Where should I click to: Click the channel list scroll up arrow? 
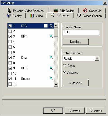pyautogui.click(x=56, y=25)
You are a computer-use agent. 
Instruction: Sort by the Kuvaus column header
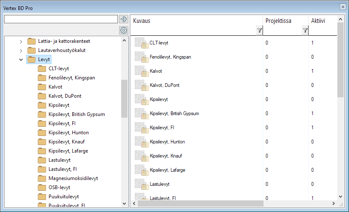tap(191, 21)
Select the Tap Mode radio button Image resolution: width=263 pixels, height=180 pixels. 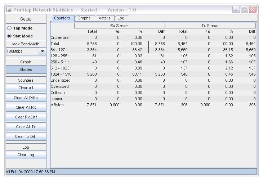pos(9,28)
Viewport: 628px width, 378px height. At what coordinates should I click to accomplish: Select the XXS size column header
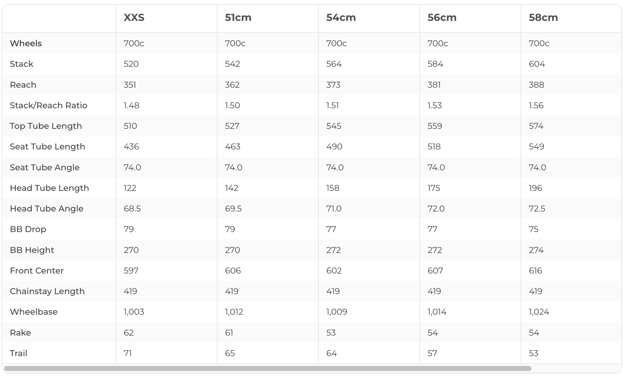(x=134, y=17)
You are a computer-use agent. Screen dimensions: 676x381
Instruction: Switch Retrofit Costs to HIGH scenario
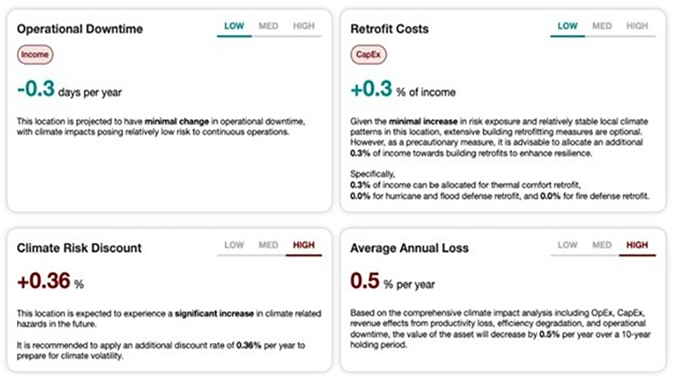pyautogui.click(x=637, y=27)
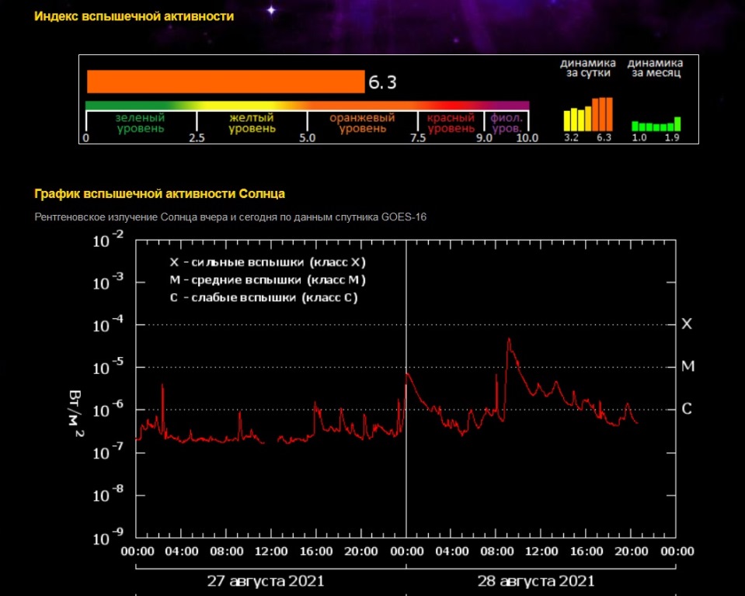This screenshot has width=745, height=596.
Task: Click the GOES-16 X-ray data subtitle text
Action: click(230, 217)
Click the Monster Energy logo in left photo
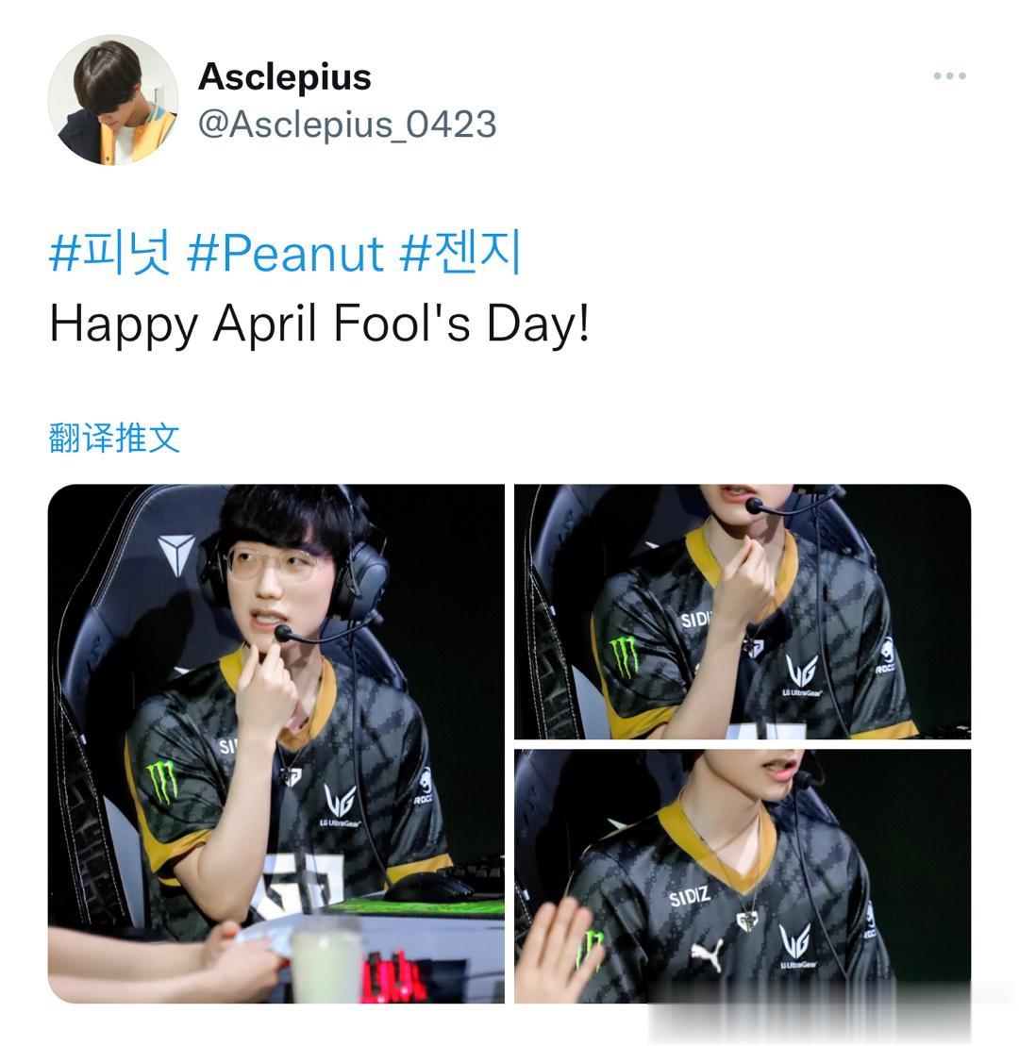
· · · · · · ·
* **WHAT THE TASK REQUIRES**
Whenever the word "computer" shows up in a line of the entries above, copy that line.

* **OUTPUT BELOW**
You are a computer-use agent. 
You are a computer-use agent. Screen dimensions: 676x381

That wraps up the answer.